If this fundraiser looks like your thing leave a message with Dion at his dysfunctional blog or email him. For "investor" status and a ticket to the premier $30 is a steal. You'd better be quick.

Wednesday, May 16, 2007


In what looms as a potentially catastrophic trend in greenhouse gas (GHG) emissions, Jessica Simpson has revealed that she's lactose intolerant.

With millions of teenage morons ready to take the bait, methane emissions from dairy cows are set to trigger a wave of pro-flatulence faux-cool. "Smell that...? ...cappuccino."

Climate scientists have identified a number of potential positive climate feedbacks. Ocean floor gas release from ocean warming and arctic tundra gas release from melting ice are well known examples.

With Simpson and her horde of brainless worshippers, GHG emissions from milk production itself will be exacerbated by the human reaction to milk consumption. Simpson threatens to normalise lactose intolerance - fuelling a rise in dairy consumption.

I suspect this cow-methane-airhead loop has not been factored into climate models. That being the case, runaway climate change becomes a stronger possibility. Simpson is indeed all hot air...

Sunday, May 13, 2007


Following Zimbabwe's election to head up the top UN environment agency this morning, their ambassador asked "what has sustainable development to do with human rights?".

# Records
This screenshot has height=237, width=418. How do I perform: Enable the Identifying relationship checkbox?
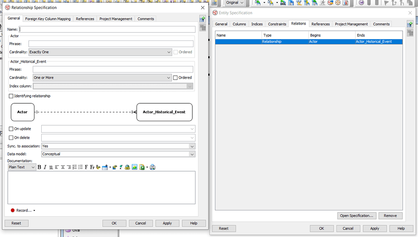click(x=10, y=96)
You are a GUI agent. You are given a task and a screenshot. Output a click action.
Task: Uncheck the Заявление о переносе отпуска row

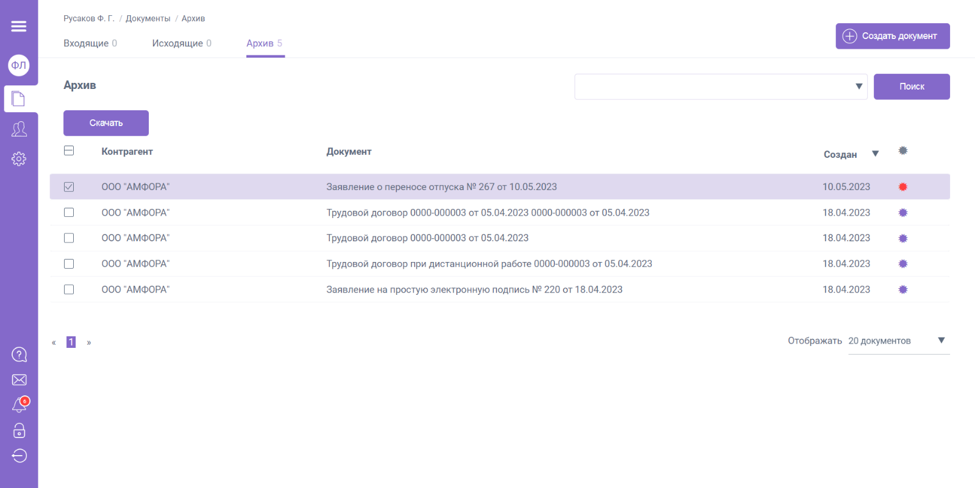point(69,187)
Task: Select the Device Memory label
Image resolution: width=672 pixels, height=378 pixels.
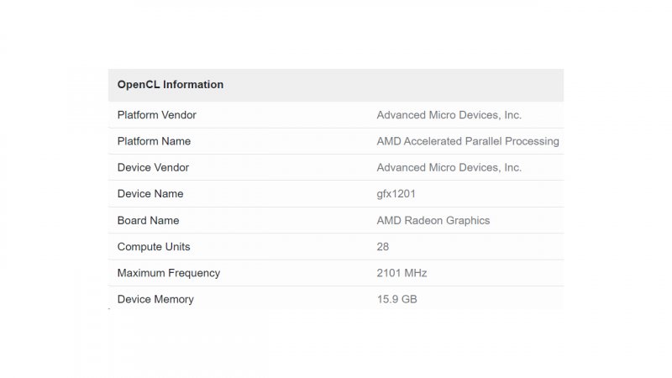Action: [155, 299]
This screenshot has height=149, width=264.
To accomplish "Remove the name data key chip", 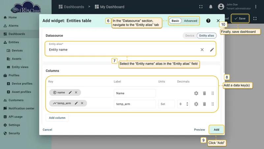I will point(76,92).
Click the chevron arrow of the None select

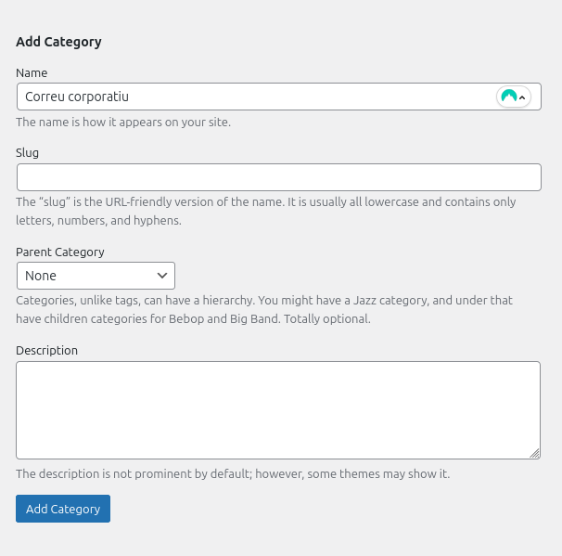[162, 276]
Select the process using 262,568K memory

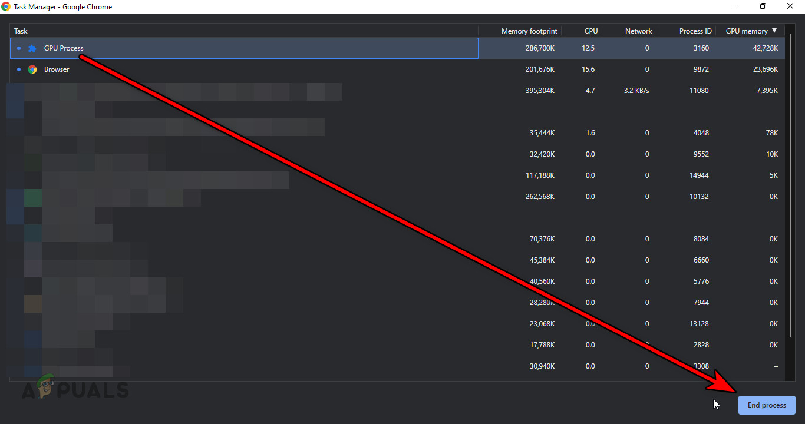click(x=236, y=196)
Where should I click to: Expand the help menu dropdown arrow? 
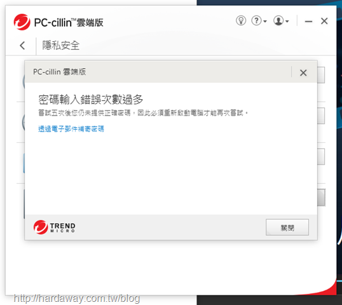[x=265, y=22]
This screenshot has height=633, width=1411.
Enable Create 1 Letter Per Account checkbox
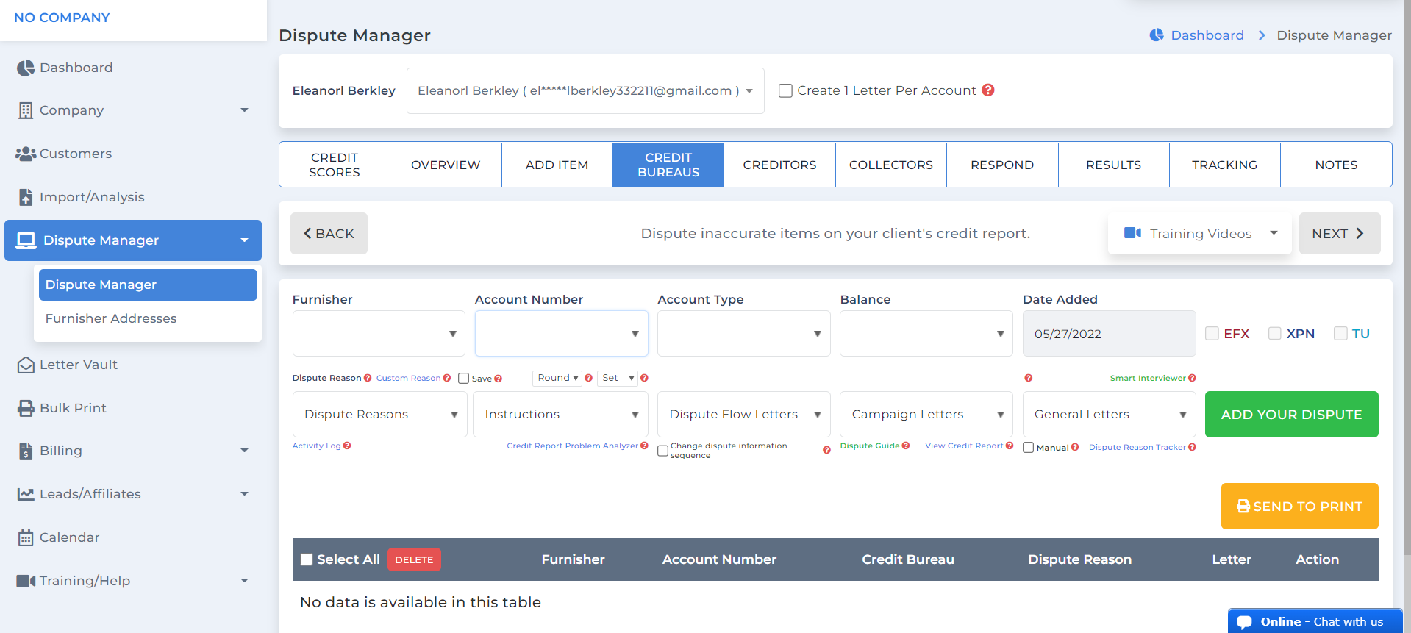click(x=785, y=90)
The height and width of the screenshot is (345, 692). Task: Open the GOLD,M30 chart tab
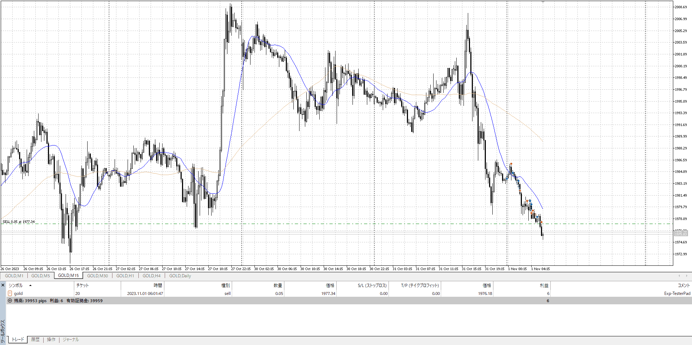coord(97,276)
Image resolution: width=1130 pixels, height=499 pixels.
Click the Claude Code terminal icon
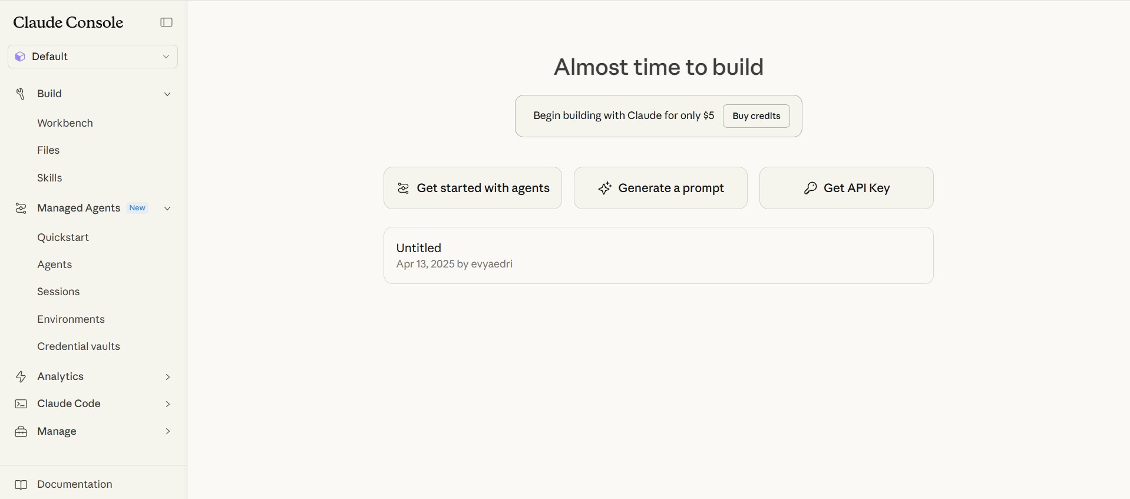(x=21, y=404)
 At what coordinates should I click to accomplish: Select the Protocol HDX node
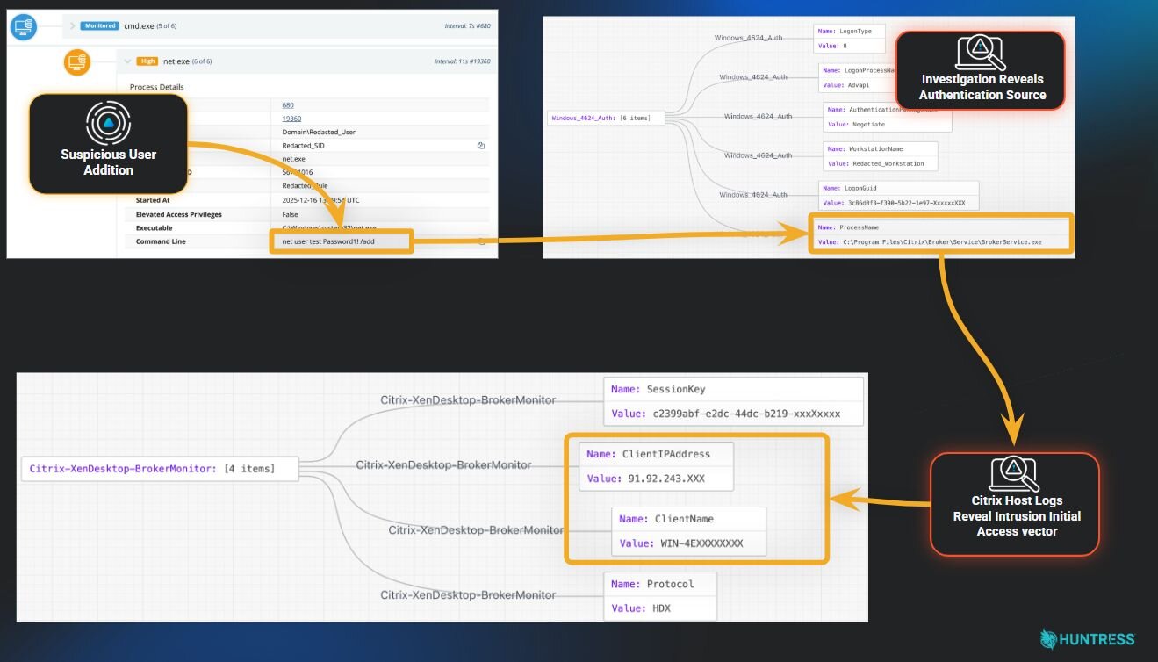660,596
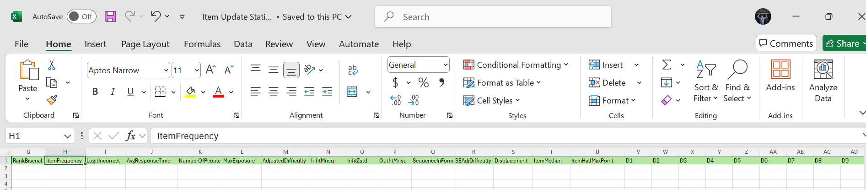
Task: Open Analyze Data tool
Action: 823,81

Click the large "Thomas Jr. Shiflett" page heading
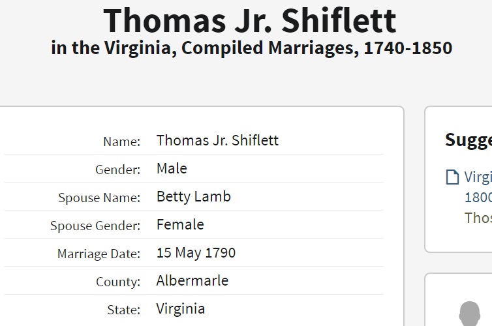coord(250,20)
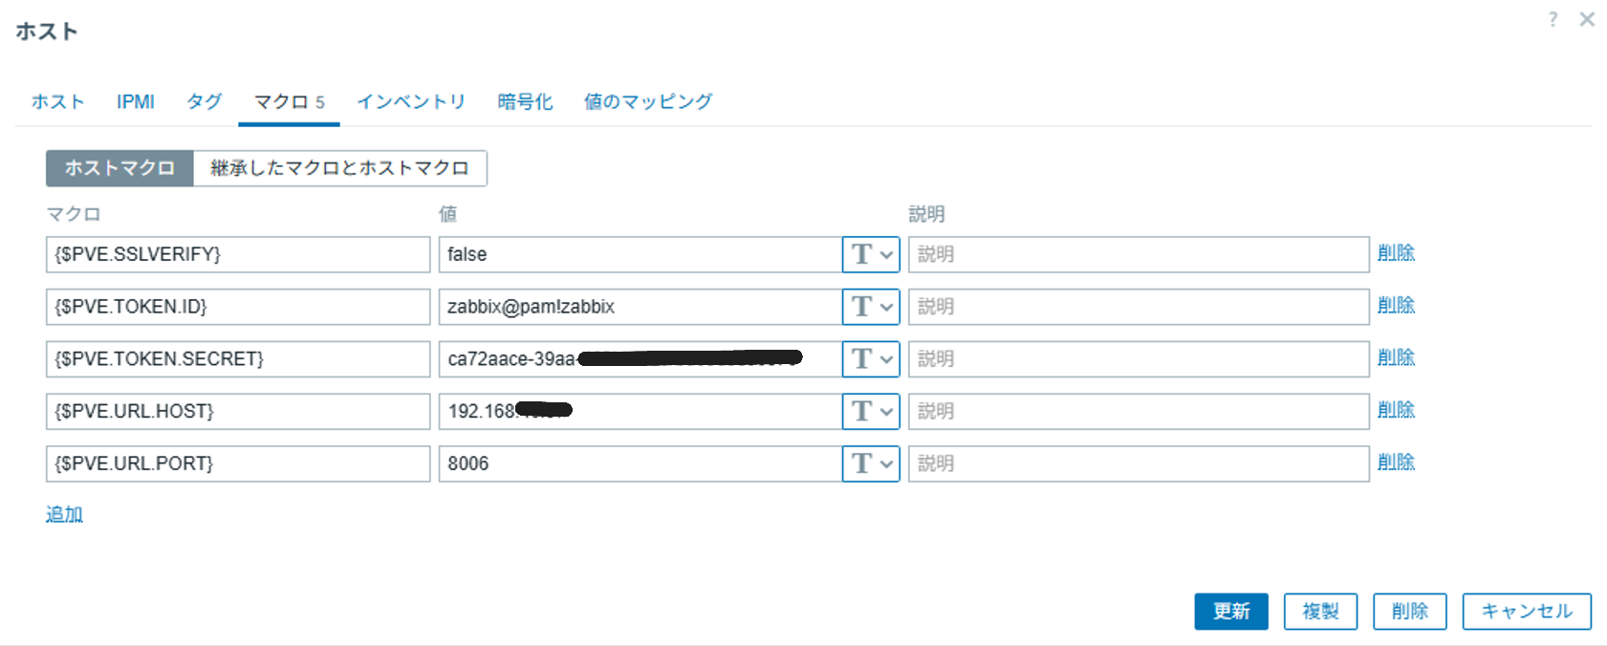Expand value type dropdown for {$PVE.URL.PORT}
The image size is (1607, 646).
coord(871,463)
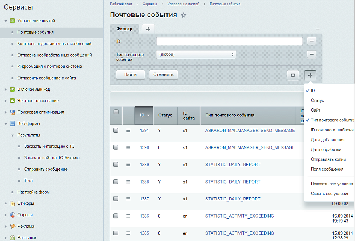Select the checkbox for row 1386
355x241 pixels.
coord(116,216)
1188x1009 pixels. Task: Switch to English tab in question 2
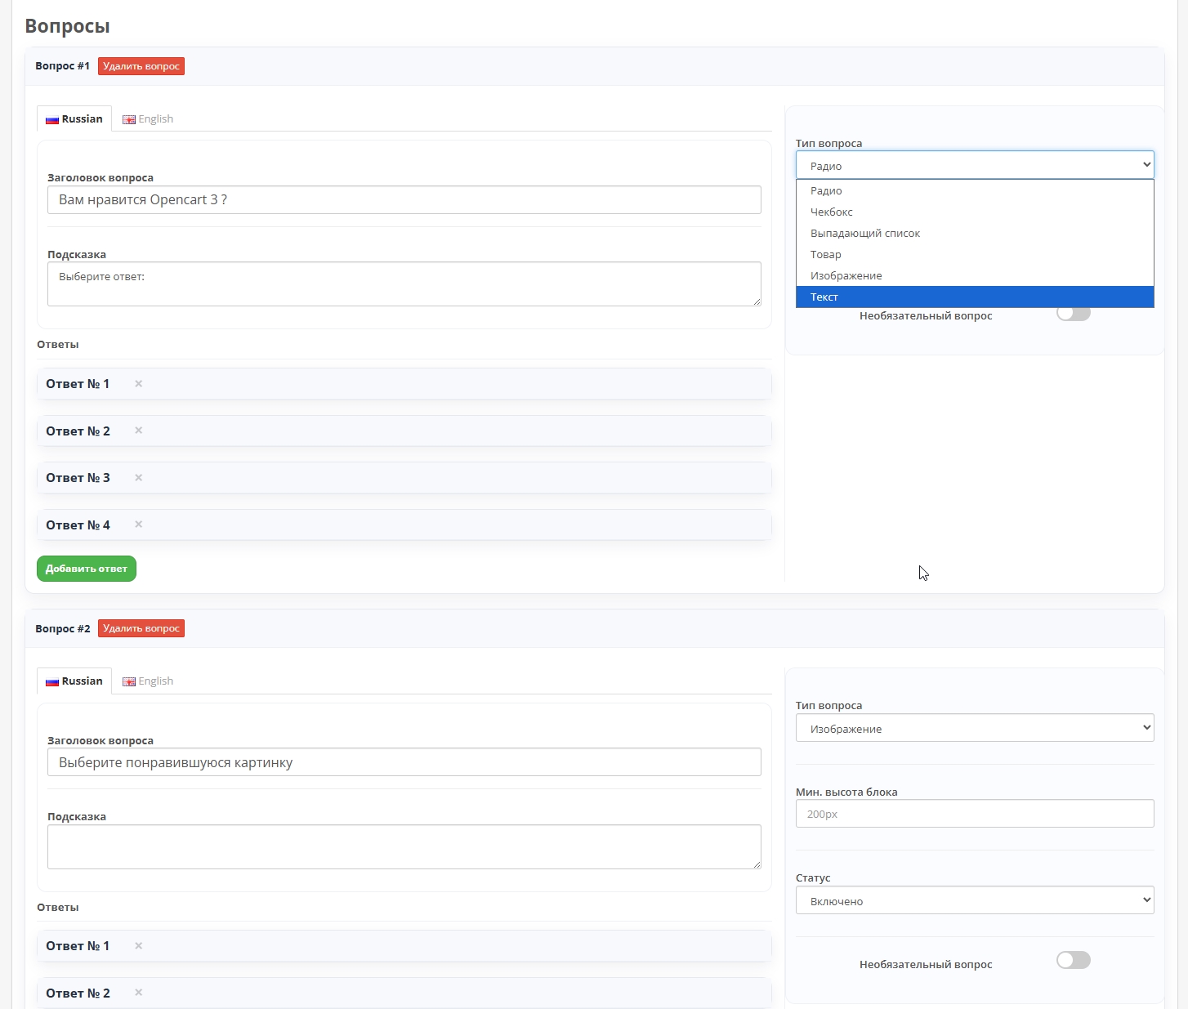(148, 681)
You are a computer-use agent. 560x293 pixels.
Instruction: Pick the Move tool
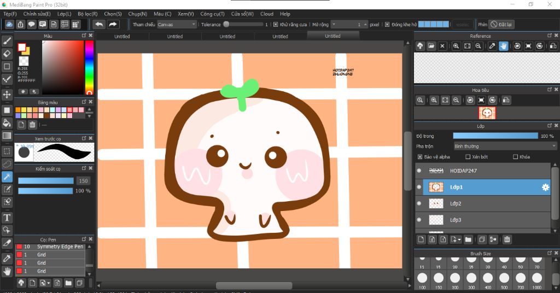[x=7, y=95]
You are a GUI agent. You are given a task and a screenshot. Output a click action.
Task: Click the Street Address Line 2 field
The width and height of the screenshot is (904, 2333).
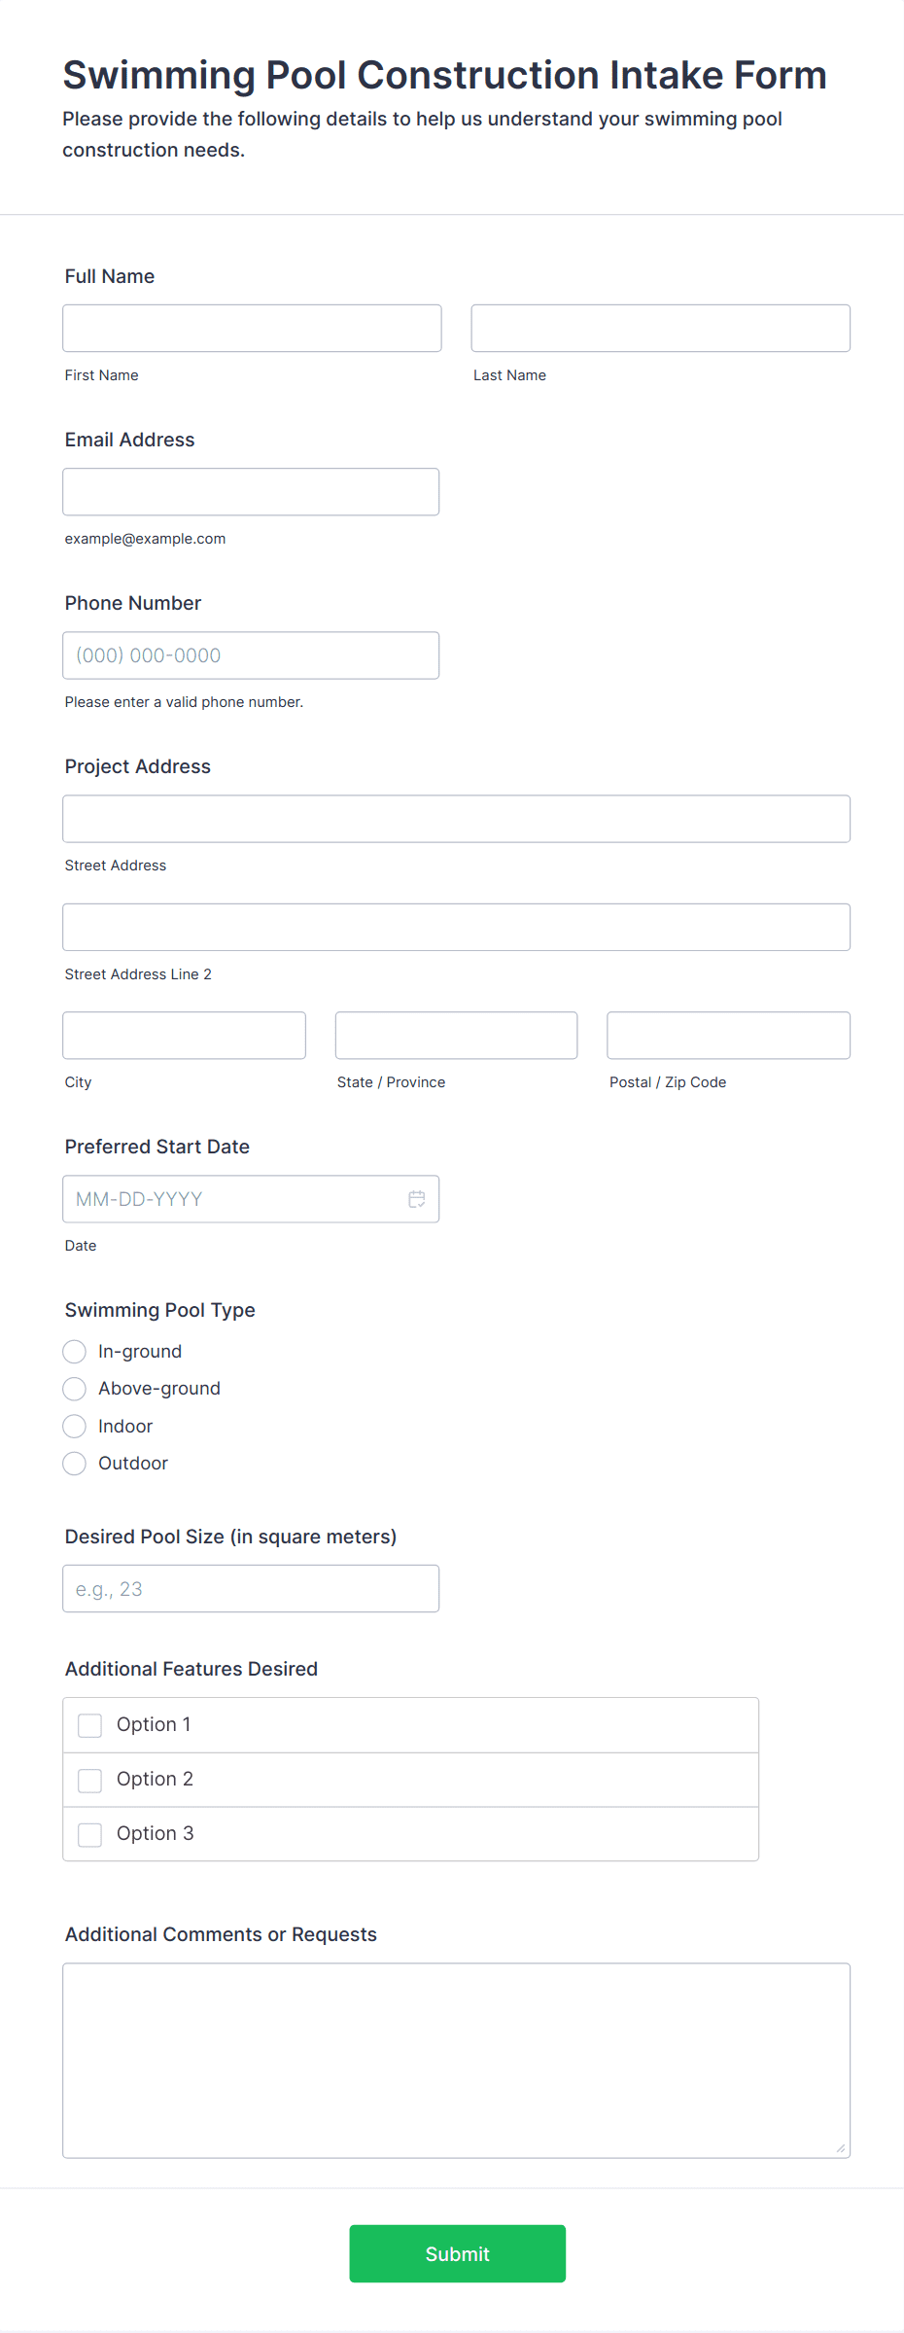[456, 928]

# Complete the following
**A.** Which two examples of positive climate feedbacks does the blog excerpt describe as well known?
**B.** Print the stretch of the blog excerpt that begins at the words "With millions of" and stops after the words "all hot air...", copying it unchanged.
The items are separate material from the blog excerpt.

# Answers below
**A.** Ocean floor gas release from ocean warming and arctic tundra gas release from melting ice.

**B.**
With millions of teenage morons ready to take the bait, methane emissions from dairy cows are set to trigger a wave of pro-flatulence faux-cool. "Smell that...? ...cappuccino."

Climate scientists have identified a number of potential positive climate feedbacks. Ocean floor gas release from ocean warming and arctic tundra gas release from melting ice are well known examples.

With Simpson and her horde of brainless worshippers, GHG emissions from milk production itself will be exacerbated by the human reaction to milk consumption. Simpson threatens to normalise lactose intolerance - fuelling a rise in dairy consumption.

I suspect this cow-methane-airhead loop has not been factored into climate models. That being the case, runaway climate change becomes a stronger possibility. Simpson is indeed all hot air...